*Exercise details:* With the pictures omitted, please transcribe exactly the lines beginning at the one that contains "This screenshot has height=700, width=943." and ending with the last line of the records below.

====== Exercise inputs ======

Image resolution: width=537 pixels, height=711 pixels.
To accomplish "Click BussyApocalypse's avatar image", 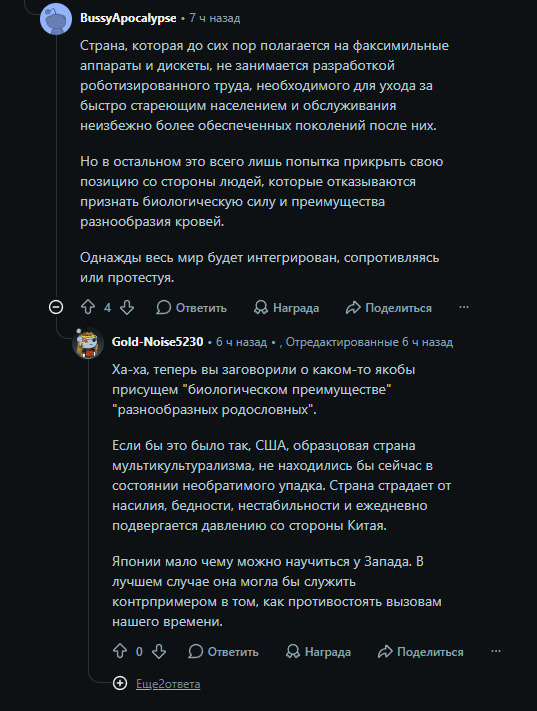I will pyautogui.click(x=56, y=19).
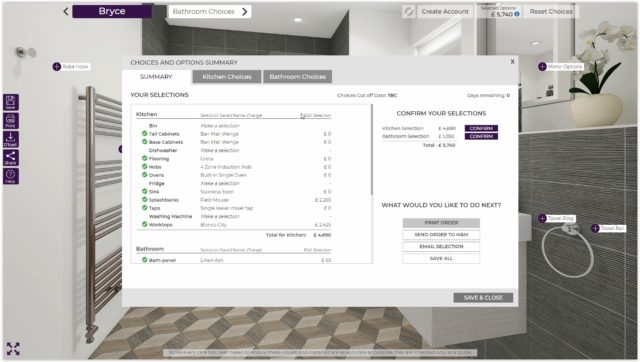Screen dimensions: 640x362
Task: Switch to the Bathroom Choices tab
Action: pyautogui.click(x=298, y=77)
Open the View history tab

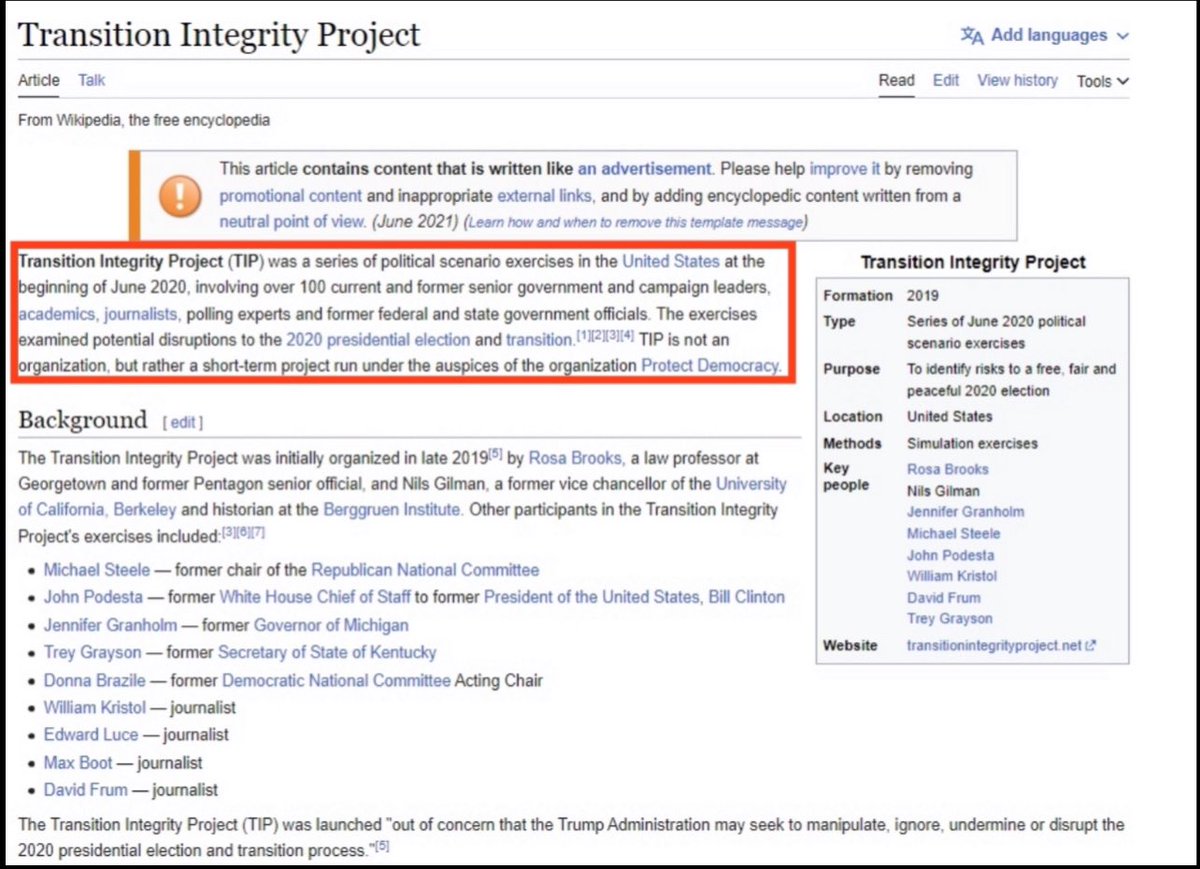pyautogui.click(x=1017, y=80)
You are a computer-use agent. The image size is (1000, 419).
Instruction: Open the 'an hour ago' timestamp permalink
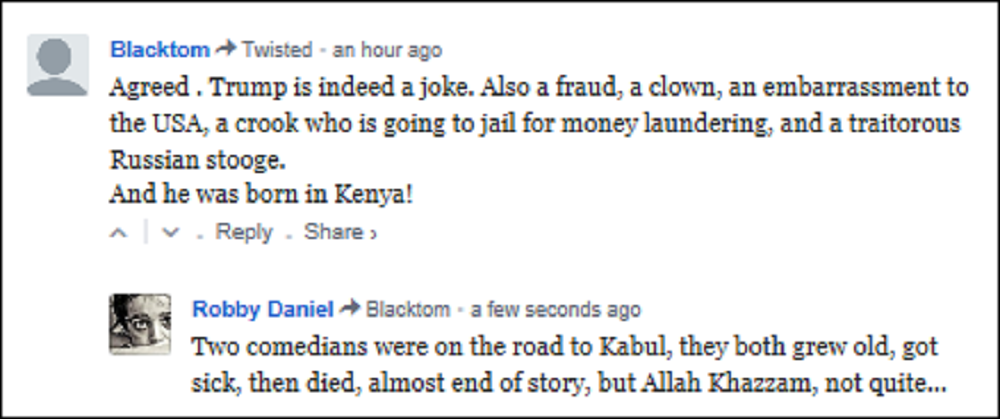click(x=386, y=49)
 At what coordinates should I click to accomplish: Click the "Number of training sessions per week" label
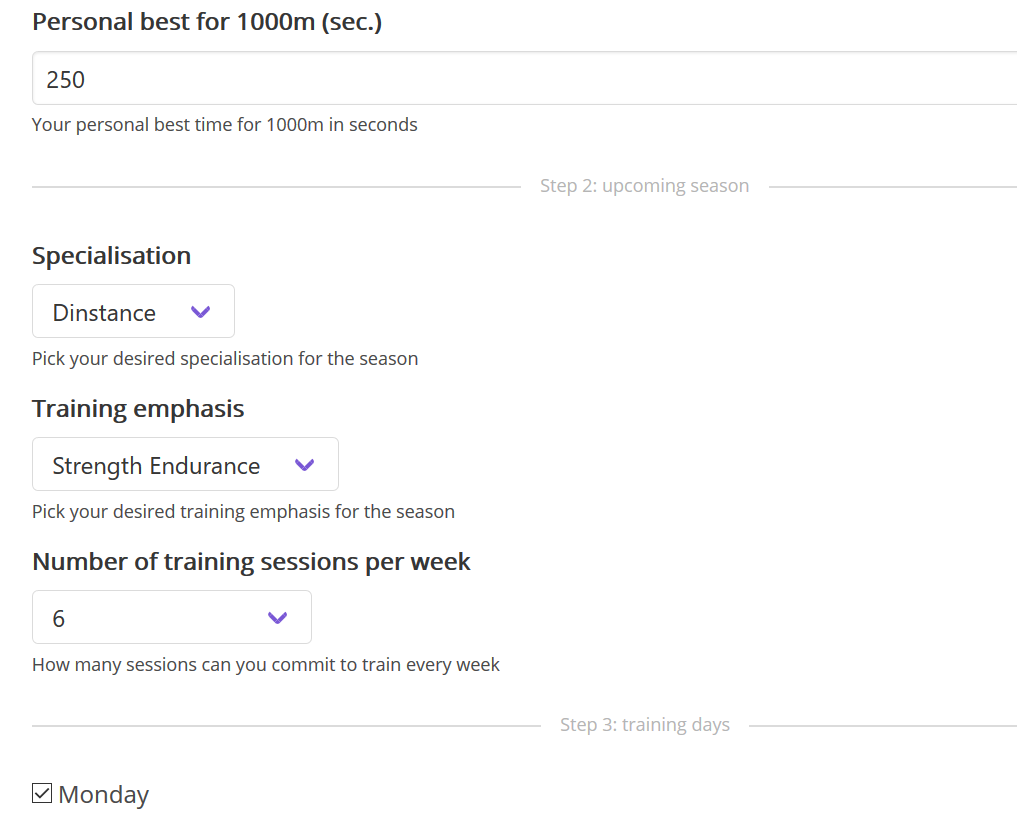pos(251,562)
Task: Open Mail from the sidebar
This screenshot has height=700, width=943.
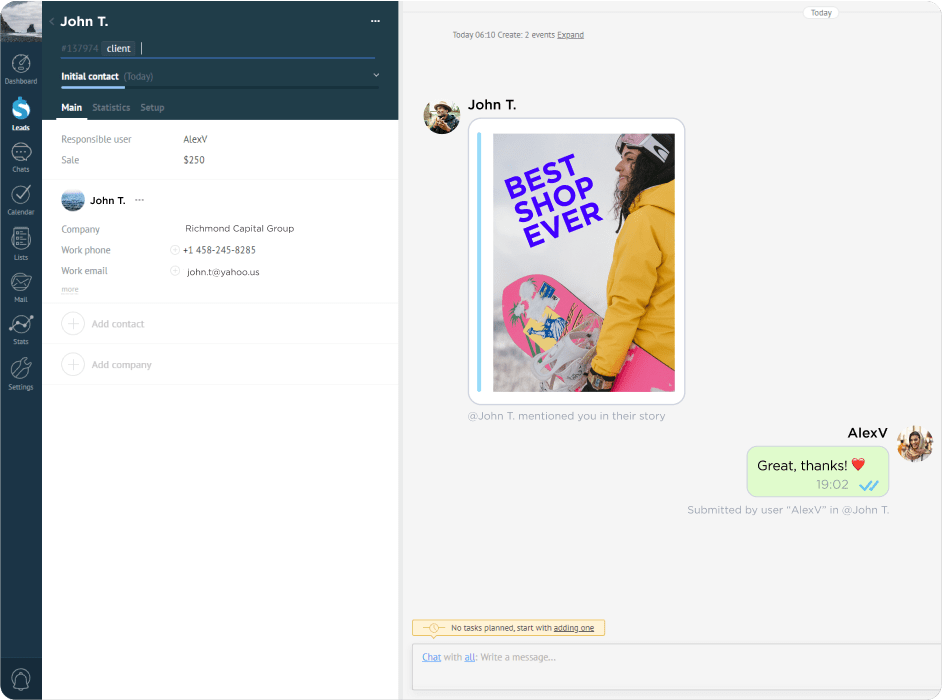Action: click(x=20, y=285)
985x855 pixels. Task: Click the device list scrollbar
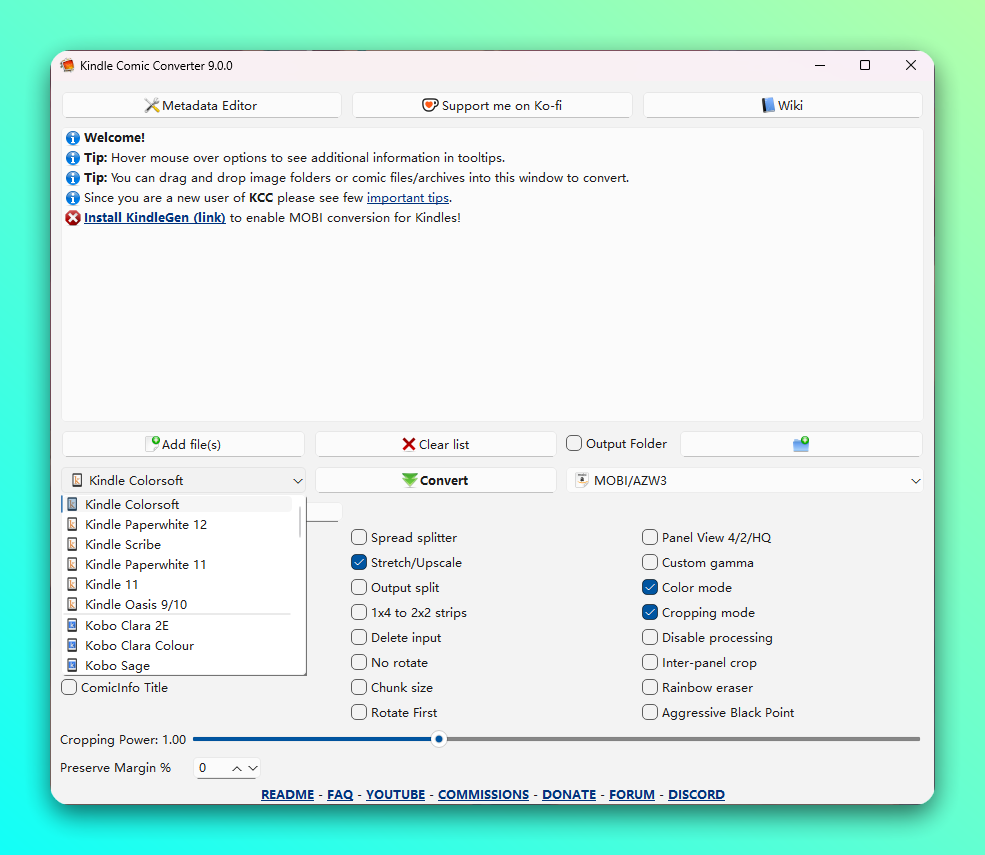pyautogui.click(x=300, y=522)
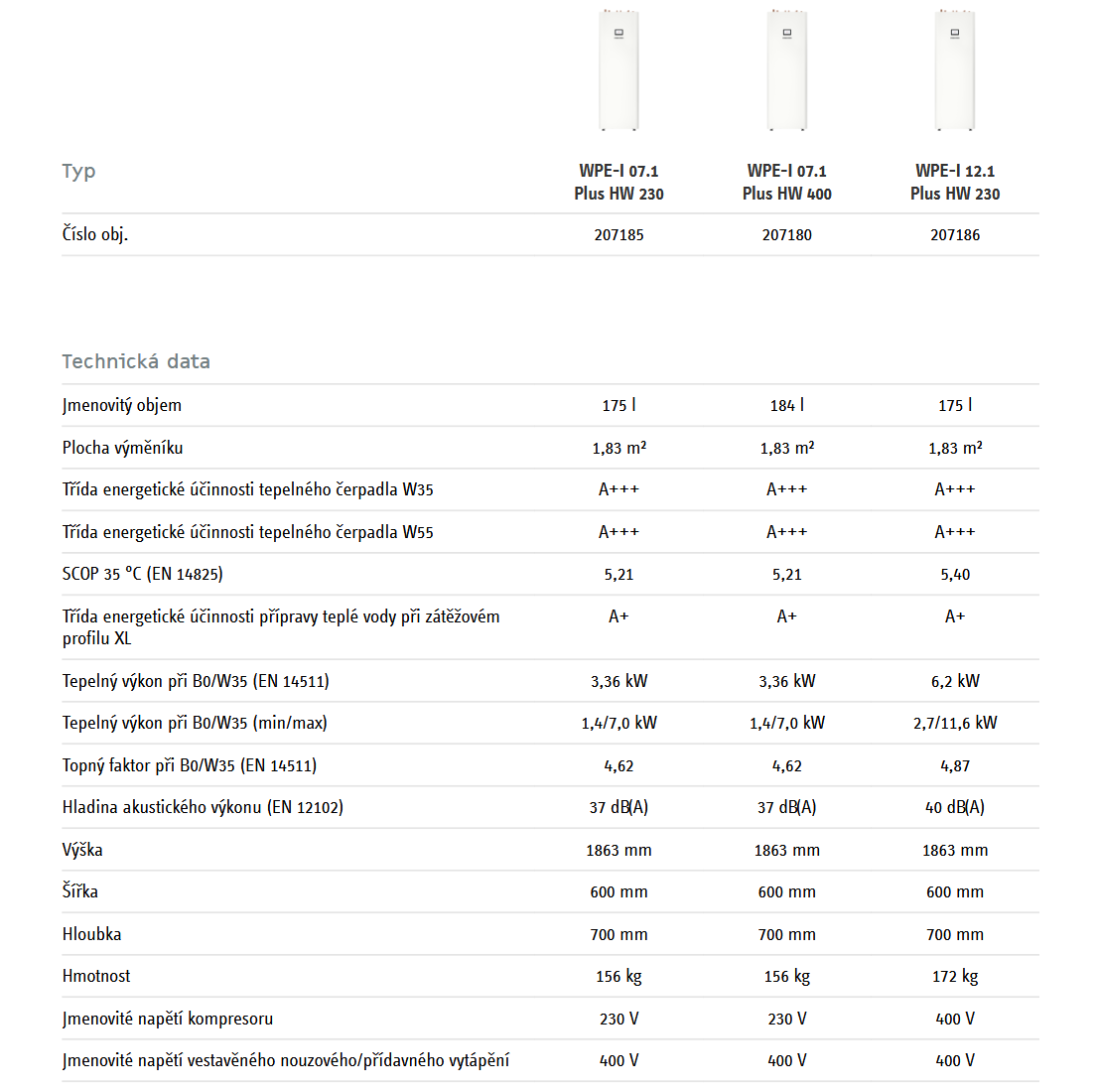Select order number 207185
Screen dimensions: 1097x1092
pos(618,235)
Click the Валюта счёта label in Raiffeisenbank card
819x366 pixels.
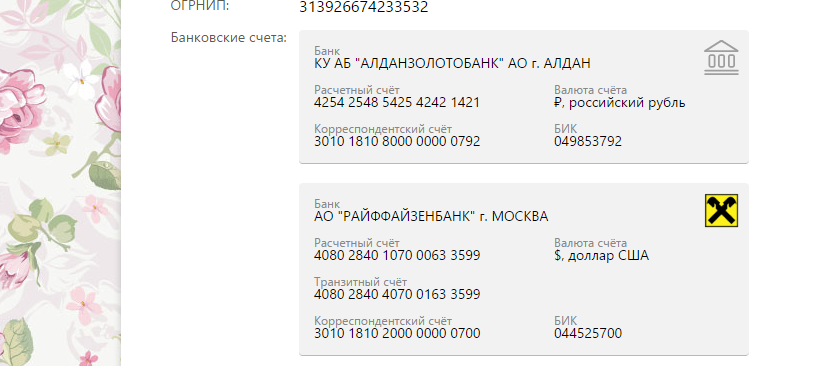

======

*Your solution:*
This screenshot has height=700, width=943.
Action: click(x=20, y=285)
985x855 pixels. Task: Click the device list scrollbar
pyautogui.click(x=300, y=522)
Select order number 207185
Screen dimensions: 1097x1092
pos(618,235)
Click the Валюта счёта label in Raiffeisenbank card
819x366 pixels.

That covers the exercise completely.